Following up in sixth place is Costa, no explanation is necessary for that – the vibes are off. Coming in at fifth place is Combini Café, they tried minimalist and they failed. For a venue that prides itself in “the best of Korean and Japanese tea and coffee”, you need to be able to make a decent matcha latte, devoid of pasty green clumps that resurface in one's mouth. And if I am going to inhale raw bitter powder, at least I should be able to do so in a seating arrangement that includes a rational chair to table ratio.
Residing in a perfectly ranked fourth place is Starbucks; to quote the queen of rankings herself— Dance Moms Star, Abby Lee Miller — “you're good, I'm waiting for you to be great”. As an American, the quality of Starbucks in this town can be at times astonishingly bad. I once consumed at this establishment an iced soya matcha latte so terrible I believed the catered dining food had finally butchered my taste buds. However, despite the mediocrity of the drinks, the employees are kind and the energy of this homey interior is perfect for a chat or a bit of studying. And while their delicious tomato toastie is not remotely American, the familiar Pantone green brings a bit of nostalgia to the heart.
In third place, Taste —the unofficial Italian capital of St Andrews. While one may view their refusal to serve cold drinks a hindrance, I find it refreshing. It humbles the coddled residents of our town and allows customers to instead chat outside on the tiny benches provided while waiting for Fife’s best Chai latte. Although I am disappointed by their shift in bread, their paninis provide comfort during the drenching storms, while their chocolate croissants impress even the most chi-chi students.
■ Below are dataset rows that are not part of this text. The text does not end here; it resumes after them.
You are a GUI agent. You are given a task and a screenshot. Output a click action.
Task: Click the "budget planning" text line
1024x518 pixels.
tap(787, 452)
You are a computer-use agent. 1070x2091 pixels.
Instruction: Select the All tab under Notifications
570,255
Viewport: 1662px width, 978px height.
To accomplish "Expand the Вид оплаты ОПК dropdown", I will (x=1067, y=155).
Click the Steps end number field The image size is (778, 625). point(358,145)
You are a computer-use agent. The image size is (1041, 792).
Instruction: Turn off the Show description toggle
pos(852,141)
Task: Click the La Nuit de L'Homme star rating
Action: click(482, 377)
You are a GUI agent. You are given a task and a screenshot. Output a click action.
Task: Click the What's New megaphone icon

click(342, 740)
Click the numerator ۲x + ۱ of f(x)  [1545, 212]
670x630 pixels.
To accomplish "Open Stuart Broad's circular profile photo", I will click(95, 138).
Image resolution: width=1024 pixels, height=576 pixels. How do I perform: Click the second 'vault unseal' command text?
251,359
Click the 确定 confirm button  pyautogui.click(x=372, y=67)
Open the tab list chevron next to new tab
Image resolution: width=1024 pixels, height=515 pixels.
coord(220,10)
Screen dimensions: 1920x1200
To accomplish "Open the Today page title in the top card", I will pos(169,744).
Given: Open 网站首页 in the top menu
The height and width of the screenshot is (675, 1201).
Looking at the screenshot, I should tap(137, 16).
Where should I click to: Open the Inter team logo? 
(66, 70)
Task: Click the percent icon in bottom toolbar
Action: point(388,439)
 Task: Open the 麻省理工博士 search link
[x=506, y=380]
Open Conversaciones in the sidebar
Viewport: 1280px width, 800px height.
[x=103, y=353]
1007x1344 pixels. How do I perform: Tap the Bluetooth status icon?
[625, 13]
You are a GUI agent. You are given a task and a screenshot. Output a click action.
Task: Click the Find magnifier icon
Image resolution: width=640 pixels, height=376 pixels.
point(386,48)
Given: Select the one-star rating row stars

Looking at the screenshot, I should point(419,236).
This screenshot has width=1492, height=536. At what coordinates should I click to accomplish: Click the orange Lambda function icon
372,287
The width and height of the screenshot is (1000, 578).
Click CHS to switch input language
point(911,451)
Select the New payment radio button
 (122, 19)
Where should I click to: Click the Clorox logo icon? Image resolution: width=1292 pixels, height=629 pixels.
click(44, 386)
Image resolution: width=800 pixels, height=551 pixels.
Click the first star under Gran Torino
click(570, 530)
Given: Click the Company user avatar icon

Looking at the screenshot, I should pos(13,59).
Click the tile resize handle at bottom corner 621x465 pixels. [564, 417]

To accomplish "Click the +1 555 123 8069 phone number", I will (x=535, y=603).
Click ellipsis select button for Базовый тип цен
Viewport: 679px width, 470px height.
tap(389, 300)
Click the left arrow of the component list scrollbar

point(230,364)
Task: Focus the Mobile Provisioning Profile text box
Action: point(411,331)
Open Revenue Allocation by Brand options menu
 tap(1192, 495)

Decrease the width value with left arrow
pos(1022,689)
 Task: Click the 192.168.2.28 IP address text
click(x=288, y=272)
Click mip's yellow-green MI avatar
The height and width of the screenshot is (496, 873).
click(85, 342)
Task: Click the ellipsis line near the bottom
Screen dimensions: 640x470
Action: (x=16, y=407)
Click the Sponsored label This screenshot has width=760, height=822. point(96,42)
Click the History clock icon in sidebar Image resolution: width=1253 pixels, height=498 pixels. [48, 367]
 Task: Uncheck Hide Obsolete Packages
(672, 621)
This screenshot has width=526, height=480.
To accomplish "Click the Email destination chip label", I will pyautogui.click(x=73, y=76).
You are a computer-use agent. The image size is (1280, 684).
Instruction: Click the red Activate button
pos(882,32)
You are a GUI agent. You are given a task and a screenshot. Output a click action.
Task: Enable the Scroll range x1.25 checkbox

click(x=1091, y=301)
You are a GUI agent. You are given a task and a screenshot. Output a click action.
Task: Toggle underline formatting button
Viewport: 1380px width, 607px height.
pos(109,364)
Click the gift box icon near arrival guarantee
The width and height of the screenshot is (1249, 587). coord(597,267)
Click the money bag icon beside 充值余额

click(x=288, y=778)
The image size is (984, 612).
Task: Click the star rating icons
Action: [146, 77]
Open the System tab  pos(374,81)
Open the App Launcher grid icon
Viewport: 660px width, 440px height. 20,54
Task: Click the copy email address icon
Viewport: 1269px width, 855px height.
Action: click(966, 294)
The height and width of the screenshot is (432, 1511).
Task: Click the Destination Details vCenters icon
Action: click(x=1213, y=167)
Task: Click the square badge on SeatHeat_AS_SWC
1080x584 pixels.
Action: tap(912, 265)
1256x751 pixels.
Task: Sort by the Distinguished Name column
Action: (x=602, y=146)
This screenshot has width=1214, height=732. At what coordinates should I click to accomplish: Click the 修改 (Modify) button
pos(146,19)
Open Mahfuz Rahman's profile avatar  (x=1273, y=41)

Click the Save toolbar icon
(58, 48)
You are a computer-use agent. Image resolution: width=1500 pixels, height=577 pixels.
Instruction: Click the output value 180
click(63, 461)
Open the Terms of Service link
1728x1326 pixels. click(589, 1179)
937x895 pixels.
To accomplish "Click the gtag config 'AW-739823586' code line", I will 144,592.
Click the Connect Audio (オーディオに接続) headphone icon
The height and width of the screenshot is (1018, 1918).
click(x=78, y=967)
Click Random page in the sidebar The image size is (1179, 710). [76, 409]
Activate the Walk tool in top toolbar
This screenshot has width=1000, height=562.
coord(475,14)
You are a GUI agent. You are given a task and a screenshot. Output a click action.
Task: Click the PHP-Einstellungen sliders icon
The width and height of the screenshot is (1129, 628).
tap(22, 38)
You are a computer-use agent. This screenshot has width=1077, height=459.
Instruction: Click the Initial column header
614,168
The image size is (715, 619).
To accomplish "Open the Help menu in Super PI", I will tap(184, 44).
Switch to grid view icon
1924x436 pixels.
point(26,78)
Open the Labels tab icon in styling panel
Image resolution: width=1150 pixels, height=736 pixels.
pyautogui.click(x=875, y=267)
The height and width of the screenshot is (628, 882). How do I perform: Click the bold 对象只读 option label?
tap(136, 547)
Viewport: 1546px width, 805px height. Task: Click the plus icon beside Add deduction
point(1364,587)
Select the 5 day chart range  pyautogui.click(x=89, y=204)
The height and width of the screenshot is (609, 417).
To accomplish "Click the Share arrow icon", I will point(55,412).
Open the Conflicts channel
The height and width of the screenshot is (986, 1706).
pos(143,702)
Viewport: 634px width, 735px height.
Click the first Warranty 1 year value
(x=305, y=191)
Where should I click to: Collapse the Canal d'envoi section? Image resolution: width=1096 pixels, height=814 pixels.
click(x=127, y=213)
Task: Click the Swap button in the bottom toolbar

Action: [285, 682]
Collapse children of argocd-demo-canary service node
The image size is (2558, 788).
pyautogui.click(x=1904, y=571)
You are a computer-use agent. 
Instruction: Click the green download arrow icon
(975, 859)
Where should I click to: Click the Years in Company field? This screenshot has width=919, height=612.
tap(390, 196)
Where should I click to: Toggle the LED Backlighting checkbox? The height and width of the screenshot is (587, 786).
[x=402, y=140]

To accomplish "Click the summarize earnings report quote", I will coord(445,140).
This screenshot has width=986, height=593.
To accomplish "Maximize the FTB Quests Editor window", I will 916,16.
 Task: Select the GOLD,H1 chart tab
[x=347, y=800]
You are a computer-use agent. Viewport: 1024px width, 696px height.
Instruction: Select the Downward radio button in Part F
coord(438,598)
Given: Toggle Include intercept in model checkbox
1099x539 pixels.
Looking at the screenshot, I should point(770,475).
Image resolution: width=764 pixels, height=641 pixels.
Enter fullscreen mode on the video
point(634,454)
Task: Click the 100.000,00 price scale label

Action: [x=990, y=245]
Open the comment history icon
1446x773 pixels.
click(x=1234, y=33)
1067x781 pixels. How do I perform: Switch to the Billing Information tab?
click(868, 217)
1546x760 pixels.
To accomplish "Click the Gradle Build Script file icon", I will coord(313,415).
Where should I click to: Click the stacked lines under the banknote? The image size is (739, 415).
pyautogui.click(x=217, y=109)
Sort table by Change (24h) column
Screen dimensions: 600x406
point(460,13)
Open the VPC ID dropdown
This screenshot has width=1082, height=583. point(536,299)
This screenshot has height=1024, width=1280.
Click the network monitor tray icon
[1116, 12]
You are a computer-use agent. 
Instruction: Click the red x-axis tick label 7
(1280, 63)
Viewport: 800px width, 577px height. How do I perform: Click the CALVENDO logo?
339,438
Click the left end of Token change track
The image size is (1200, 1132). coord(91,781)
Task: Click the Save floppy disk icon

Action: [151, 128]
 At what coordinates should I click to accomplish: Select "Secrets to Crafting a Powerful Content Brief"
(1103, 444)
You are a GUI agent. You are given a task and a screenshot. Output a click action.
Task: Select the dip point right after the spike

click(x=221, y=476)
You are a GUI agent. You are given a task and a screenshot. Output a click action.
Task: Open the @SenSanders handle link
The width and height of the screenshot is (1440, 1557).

Ranked in second place, Spoiled Life takes silver, only missing out on first as I once had my half-filled glass snatched away before I was finished with my drink, resulting in a day void of ice-crunching. While their prices may be both heart and bank-breaking, Spoiled’s energy is so toxic it's inspiring. Never am I more productive than at this coffee shop, I am so terrified of being judged by the immaculately dressed and put together kind staff and crowd, that I’ll even start that essay due in 12 hours. Additionally, their drinks and vegan carrot cake are by far the best in town. Spoiled Life is effortlessly the French cool girl of St Andrews cafés, as long as you come prepared with your best outfit and that niche book you’ve never read, you’ll fit right in.
I’ll end by crowning the reigning coffee house of St Andrews, Pret a Manger. Pret– my love, my home, look at the disarray our town is in since you've been gone. Pret may not produce the best drinks, and their outlets may never work, but their customer service is unmatched and they boast the most iconic Ponzi scheme of the century: the Pret coffee subscription. Which other coffee shop could have surmounted the challenge of fulfilling orders that were simply yelled out instead of written down? Pret is the centre of friendship and care. When I pop into town I will always make a beeline to the only place where both happiness and oat lattes are free (literally), and you should too. And finally, to those of you who order smoothies at ridiculously overcrowded hours, shame on you, go find another coffee shop to plunge into misery.